O günlerde yalnızca bu iki köpek değilmiş zehirlenen. Çobanın köpeği de zehirlenmiş. Bu köpekler sokaklardaki dolaşanlardan değildiler. 

Biz hayvanları korumalıyız, koruyacağız diyen dernekler, il-ilçe belediyeleri de o yazıyla bilgilendirilmişti.

Aynı yazı yazı, Adana'da, Ordu'da, Bolu'da, Antalya'da fotoğraflarla birlikte yayınlanmıştı. Bu yayınlar, Selcen Köyü’ndeki, ilçedeki birçok kişinin telefonuna da iletilmişti.

Sızlanmaktan başka ses etmeyen yöredekilerin yanı sıra sözde koruyucu dernekler, barınak açtık diye haber yaptıran, fotoğraf çektiren görevliler susmuşlardı.

İlçe sokakta dolaşan, kimseye saldırmayan birkaç köpek de o günlerde yok olmuştu.

Selcen Köyü’ne yakın fabrikadaki dik kulaklı kardeş yavrular 2 aylık olmuşlardı. O gün kahverengili olanı telaşla havlayarak fabrikaya gelip çalışanlardan birini bitişikteki çamlığa götürdü. Yarası, beresi olmayan kardeşi cansız yatıyordu. Kahverengili kardeş de 2 gün sonra yitip gitti.

Köye yakın öteki fabrikanın köpeği Yuka, 2 yaşındaydı. Kanlar içindeki cansız bedeni az yukarıdaki çamlıkta bulundu. Tüfekle vurulmuştu.

Birkaç gün önce küçük kızıl tilkiyi çamlığın kıyısındaki yola atmışlardı. Gelip geçen bağcılar görmezden gelmişlerdi.

Bunları yapan kötü kişi olabilir denemez!

2 yıl önce bir gece yarısı Selcen Köyü'ne giren araçtan çöp toplama kutularının yakınına zehirli sakatatlar atılmış; çok sayıda kedi ve birçok köpek kusa kusa ölmüştü.

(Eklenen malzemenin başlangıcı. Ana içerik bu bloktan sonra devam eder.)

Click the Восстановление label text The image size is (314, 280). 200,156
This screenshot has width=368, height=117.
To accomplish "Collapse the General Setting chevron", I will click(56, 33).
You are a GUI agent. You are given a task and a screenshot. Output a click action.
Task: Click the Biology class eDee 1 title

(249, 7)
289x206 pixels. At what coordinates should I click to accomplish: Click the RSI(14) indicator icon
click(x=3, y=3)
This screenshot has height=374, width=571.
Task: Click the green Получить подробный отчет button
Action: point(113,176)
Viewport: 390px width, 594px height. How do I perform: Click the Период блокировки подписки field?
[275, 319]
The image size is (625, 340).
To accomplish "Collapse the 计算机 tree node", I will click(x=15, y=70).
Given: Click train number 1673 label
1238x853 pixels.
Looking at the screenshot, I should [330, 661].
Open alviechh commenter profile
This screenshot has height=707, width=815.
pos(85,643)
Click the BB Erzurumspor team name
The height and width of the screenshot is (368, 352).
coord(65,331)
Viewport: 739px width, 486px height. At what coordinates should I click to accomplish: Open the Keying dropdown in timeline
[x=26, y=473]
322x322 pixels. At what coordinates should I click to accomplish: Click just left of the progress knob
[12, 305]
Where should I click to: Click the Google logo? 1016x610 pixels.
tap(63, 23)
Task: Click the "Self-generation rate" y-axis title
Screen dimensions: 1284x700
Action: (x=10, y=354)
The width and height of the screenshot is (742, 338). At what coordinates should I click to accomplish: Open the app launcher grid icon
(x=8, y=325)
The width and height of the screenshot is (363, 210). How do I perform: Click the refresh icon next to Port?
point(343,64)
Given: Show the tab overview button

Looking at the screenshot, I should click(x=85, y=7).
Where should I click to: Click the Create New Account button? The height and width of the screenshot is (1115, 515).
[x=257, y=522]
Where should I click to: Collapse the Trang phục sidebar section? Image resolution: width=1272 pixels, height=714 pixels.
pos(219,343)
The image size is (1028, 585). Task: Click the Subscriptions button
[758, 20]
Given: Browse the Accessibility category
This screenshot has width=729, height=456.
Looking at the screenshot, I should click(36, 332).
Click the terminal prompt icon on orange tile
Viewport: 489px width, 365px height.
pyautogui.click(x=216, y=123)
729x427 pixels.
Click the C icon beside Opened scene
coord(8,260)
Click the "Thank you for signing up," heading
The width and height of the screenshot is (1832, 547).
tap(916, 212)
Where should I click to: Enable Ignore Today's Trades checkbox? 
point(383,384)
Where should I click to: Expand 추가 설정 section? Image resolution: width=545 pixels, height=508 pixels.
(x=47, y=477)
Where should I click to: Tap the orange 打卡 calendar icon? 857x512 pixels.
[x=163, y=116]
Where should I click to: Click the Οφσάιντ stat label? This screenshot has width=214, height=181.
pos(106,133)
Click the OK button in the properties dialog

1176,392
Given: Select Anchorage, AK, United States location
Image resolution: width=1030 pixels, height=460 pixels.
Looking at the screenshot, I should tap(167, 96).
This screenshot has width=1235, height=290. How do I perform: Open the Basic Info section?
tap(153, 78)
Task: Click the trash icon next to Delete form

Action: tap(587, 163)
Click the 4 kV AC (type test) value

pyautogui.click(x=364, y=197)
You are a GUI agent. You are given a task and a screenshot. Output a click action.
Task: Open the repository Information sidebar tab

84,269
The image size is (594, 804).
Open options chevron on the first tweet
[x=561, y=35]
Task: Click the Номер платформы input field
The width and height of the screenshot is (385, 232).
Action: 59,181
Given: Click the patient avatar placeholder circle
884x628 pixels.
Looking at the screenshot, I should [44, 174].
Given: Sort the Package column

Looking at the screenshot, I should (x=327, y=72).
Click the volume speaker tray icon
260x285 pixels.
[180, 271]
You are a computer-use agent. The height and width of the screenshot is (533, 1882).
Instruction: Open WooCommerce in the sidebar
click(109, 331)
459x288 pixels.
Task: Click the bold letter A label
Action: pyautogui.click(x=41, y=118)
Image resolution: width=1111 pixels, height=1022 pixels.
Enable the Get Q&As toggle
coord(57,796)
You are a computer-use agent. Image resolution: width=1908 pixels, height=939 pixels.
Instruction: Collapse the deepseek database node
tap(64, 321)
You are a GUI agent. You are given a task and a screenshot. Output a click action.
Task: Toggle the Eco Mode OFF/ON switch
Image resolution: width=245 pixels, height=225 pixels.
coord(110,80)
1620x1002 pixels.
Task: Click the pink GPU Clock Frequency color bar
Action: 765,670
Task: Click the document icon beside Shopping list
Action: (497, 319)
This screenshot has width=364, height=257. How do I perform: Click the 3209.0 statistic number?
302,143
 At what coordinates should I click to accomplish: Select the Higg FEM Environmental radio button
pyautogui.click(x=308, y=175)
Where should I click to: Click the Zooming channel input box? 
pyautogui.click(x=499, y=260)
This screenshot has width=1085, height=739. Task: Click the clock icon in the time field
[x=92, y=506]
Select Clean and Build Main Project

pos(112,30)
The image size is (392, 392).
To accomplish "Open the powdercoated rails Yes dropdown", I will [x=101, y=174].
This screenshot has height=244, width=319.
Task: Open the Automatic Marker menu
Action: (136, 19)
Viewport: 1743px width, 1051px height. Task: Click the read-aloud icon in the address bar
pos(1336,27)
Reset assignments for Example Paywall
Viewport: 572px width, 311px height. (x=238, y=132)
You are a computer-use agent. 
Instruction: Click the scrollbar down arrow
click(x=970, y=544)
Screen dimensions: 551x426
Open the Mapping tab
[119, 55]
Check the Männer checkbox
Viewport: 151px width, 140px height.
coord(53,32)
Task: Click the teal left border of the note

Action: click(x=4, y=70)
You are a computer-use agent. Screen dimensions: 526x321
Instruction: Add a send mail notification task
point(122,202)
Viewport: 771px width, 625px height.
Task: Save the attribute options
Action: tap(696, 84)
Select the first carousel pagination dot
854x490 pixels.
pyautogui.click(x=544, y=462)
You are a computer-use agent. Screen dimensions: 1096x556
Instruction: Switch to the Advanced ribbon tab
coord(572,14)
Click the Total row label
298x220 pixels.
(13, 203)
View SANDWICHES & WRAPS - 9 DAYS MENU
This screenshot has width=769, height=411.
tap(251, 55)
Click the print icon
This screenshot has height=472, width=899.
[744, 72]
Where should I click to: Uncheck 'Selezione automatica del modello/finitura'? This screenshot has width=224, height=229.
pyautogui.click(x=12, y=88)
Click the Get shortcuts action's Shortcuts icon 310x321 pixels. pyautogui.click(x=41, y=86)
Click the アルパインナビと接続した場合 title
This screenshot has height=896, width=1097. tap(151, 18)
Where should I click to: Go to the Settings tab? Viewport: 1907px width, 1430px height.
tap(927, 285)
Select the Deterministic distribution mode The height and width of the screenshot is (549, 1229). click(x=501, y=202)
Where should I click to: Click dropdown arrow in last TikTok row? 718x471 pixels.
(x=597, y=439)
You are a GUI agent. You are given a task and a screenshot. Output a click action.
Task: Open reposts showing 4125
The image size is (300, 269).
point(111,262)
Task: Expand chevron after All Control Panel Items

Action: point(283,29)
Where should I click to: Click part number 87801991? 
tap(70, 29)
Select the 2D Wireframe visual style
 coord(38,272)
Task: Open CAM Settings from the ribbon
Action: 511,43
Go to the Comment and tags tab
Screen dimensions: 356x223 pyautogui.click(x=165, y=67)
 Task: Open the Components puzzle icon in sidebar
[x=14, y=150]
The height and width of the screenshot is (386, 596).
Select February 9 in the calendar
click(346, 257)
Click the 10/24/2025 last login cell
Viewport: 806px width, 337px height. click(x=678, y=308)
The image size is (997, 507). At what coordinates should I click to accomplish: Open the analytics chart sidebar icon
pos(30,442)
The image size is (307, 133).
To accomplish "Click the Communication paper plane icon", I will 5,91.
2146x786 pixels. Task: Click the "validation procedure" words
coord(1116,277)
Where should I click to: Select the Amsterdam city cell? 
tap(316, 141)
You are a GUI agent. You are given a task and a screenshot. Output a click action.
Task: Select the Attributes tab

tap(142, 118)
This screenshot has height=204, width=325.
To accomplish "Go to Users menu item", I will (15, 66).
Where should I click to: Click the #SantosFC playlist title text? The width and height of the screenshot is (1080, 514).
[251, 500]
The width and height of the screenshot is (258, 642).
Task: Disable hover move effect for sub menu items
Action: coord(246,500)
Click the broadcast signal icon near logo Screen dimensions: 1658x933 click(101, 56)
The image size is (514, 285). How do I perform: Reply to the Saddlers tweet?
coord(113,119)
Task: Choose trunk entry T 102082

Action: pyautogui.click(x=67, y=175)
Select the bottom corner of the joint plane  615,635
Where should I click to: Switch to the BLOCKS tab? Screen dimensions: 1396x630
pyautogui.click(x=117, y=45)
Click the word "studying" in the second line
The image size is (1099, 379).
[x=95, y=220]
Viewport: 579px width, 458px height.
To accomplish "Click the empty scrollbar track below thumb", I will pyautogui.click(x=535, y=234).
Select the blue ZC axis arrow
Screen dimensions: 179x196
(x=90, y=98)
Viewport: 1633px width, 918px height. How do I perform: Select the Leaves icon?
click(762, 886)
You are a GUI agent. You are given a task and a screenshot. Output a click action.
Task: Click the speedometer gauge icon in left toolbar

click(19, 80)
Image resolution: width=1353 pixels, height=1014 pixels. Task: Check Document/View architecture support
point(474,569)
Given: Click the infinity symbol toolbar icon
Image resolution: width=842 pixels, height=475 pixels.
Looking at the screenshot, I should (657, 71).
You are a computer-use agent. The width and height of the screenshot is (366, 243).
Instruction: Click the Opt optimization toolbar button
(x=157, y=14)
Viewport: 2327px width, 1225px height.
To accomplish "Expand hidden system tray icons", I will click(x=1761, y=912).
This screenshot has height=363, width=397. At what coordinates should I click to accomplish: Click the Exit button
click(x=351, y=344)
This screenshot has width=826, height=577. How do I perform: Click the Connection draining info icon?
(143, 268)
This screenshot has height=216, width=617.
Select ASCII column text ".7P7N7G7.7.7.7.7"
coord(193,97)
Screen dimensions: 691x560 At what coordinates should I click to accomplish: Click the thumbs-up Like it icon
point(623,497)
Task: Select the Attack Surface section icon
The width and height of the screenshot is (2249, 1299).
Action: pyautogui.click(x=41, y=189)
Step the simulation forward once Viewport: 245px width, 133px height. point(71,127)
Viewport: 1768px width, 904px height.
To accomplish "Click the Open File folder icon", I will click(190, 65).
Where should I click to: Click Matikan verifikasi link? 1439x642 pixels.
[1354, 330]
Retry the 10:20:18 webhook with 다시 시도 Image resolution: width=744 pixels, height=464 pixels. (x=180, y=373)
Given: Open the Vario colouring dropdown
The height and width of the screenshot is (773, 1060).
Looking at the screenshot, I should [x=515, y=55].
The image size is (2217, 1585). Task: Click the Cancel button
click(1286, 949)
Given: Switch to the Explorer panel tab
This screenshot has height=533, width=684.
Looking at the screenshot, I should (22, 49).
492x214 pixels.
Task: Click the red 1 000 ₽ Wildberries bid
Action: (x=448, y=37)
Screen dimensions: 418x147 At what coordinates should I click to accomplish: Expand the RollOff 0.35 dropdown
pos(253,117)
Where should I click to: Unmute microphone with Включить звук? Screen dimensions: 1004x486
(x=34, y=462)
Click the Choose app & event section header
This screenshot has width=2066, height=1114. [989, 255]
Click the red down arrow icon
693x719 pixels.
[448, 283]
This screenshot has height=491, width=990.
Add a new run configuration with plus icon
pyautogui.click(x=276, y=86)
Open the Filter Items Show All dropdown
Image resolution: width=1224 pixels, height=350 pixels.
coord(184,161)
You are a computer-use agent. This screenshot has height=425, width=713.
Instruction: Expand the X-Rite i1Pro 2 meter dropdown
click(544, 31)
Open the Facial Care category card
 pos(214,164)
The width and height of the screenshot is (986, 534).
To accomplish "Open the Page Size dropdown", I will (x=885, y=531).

Kedileri öldürülen kadınlar,  kendi kendilerine söylenerek kıyımı unuttular. Bir ya da birkaç kişi böylesi toplu kıyıma cesaret edemezdi.

Asıl olumsuzluk, bir zamanlar köpekleri, kedileri seven, esirgeyen yöre insanı niçin tepkisiz? Yapanları bilen, duyan yok mu?

*

Şu canlıları, ancak türlerini topluca öldürmeyi huy edinen insanlardan başkası öldürebilir mi?

Öldürenler de, onlara buyuranlar da hayvan değil insan!